MM-wave radar has now been developed well beyond that of simply providing qualitative information about the presence or location of clouds. Uncertainty about cloud properties leading to gross errors in climate model results has provided the impetus to develop mm-wave radars into reliable, quantitative tools for studying clouds. Besides depicting the small-scale (a few tens of meters) features of tenuous cirrus and low level stratus clouds, the 3 mm and 8 mm wavelength radars described here can examine the physical structure, dynamics and small-scale turbulence of clouds when used alone. Polarization capability of these radars is now generating new information about the deformity of cloud particles needed for calculations of radiation budgets of clouds. When used with other sensors such as lidar or radiometers, additional cloud microphysical information can be retrieved. We discuss here two different ways to calculate ice mass content profiles from radar/lidar data and from radar/IR radiometer data.

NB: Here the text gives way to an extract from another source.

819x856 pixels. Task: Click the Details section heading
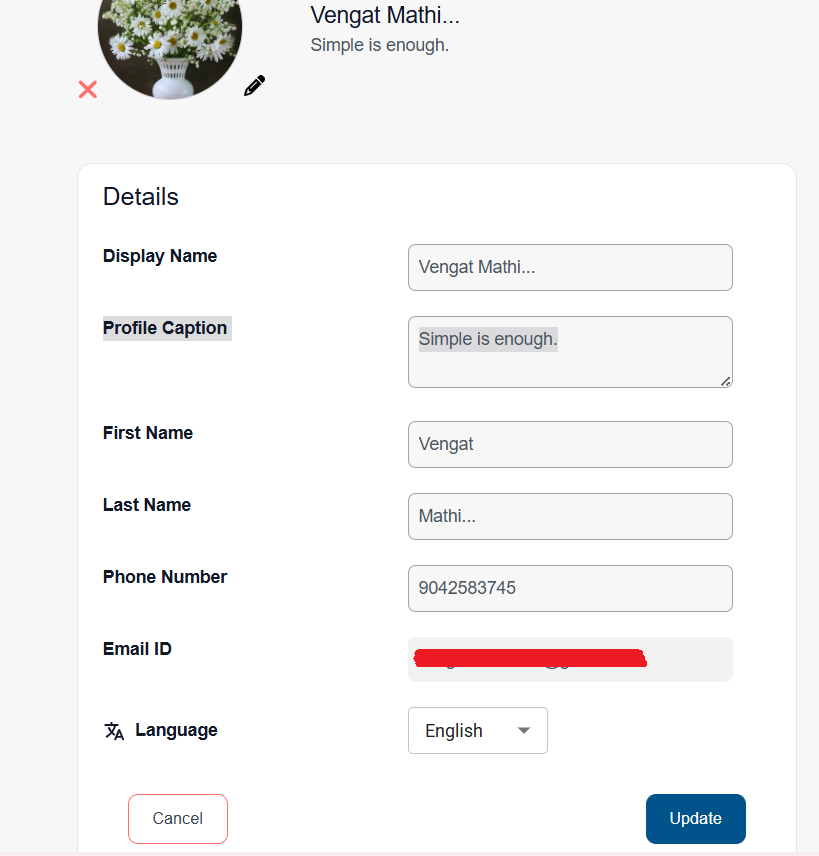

Mm-wave radar is most suited for these calculations because of complications introduced by 1) Bragg (refractivity) scatter, 2) the lower resolution, and 3) ground clutter effects at longer wavelengths. Combining radar and microwave radiometer data is shown to provide liquid water profiles in warm marine stratus clouds. The small size and weight of mm-wave radars make them particularly suitable for use on aircraft and satellite platforms and we show recent results from an airborne system to make that point. The technology has now advanced to the point where unattended, vertically-pointing, Doppler mm-wave radars will soon be commonly used in research applications.